** start Supplied entries **
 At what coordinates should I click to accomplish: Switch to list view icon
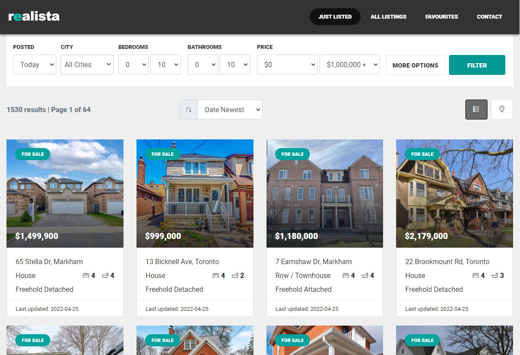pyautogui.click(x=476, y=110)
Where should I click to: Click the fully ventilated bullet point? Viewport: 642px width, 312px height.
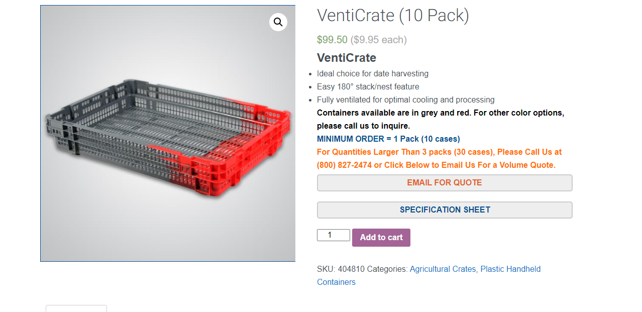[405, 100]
** end Supplied entries **
** start Supplied entries **
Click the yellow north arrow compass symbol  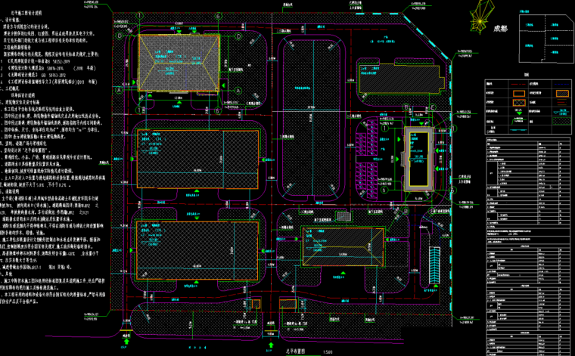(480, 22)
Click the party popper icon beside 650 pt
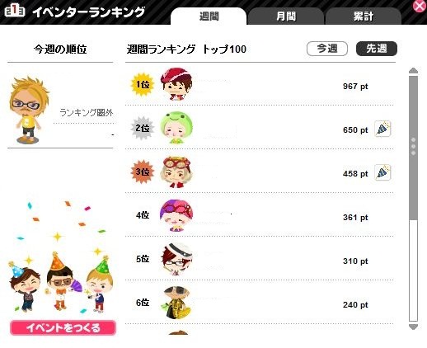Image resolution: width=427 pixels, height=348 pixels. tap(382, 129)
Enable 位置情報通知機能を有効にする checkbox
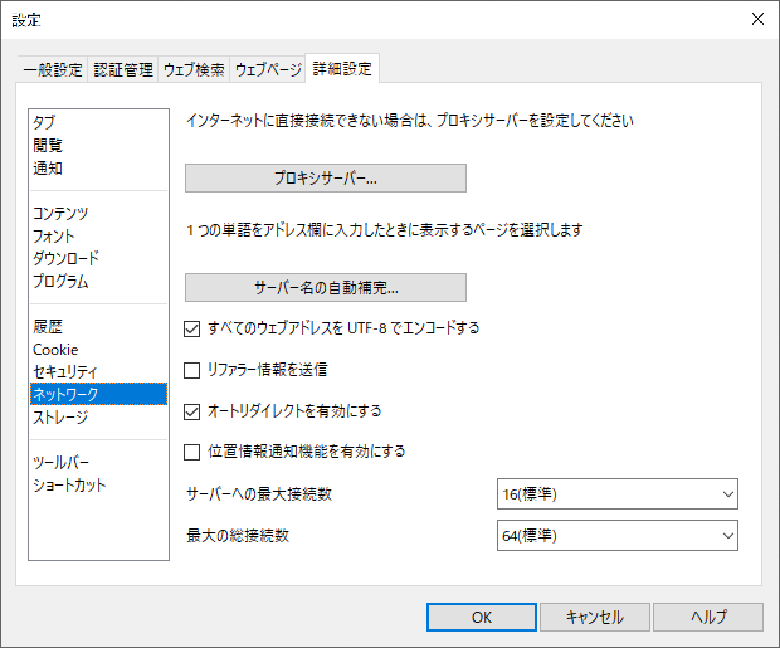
** end Supplied entries **
** start Supplied entries **
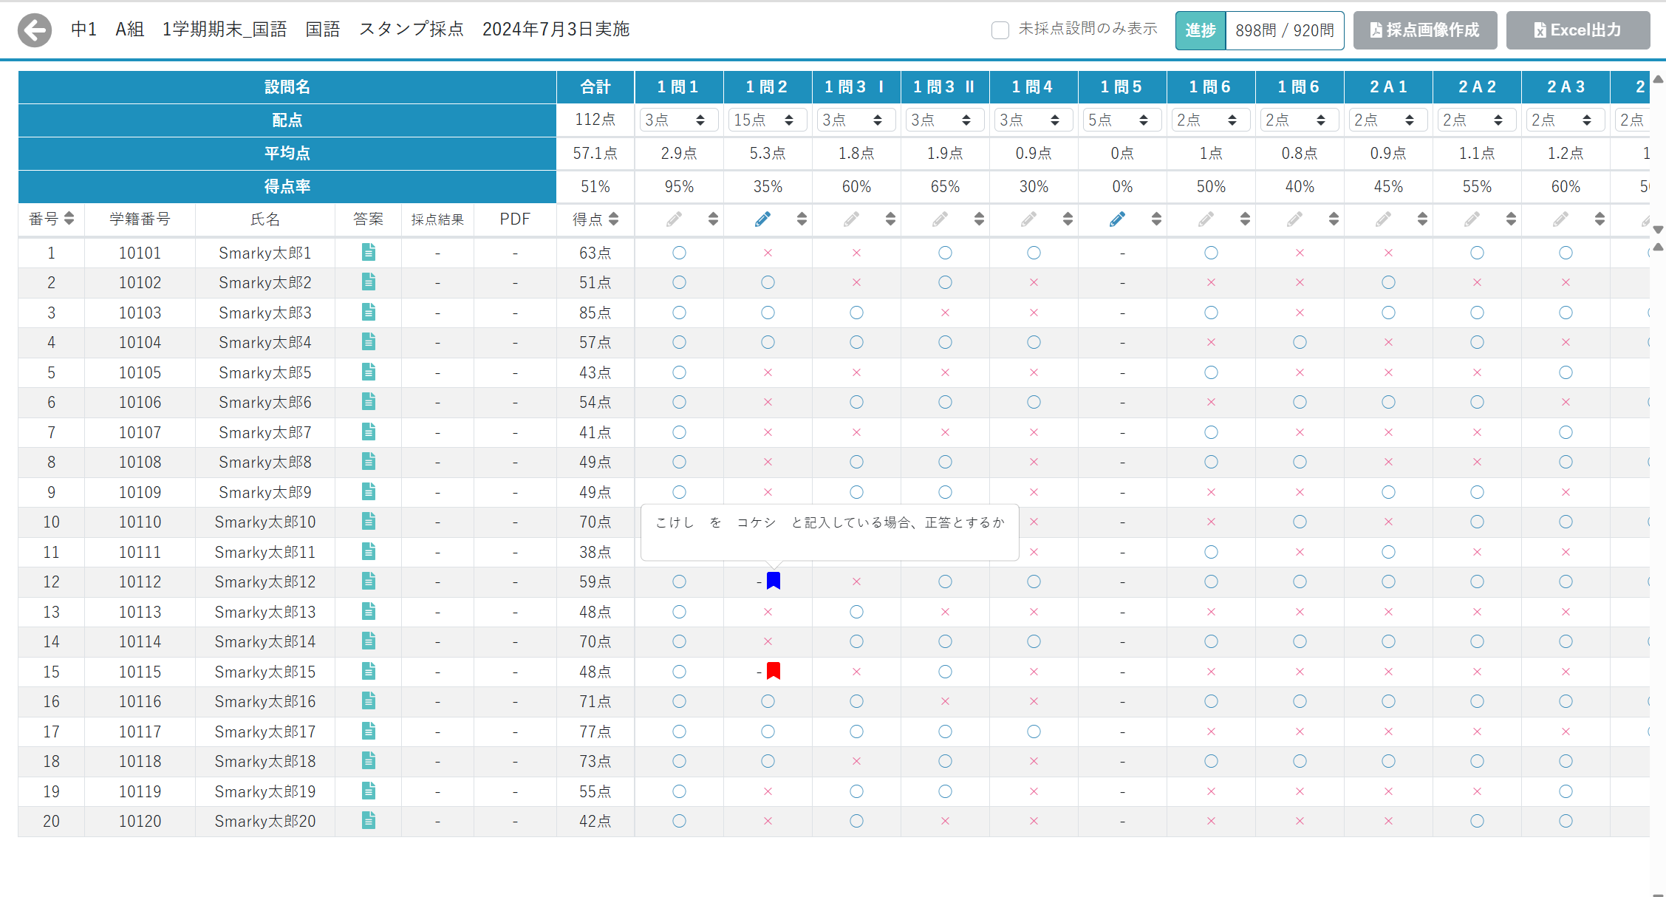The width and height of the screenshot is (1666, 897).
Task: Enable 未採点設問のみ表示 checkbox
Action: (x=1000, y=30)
** end Supplied entries **
Given problem
Put the lines running from the one containing "Click the party popper icon beside 650 pt" through the one containing "Enable 位置情報通知機能を有効にする checkbox" into a numbered list, skipping blank lines. Leave the pictures out of the answer.

Solution to this problem
1. Click the party popper icon beside 650 pt
2. Image resolution: width=427 pixels, height=348 pixels. tap(382, 129)
3. Enable 位置情報通知機能を有効にする checkbox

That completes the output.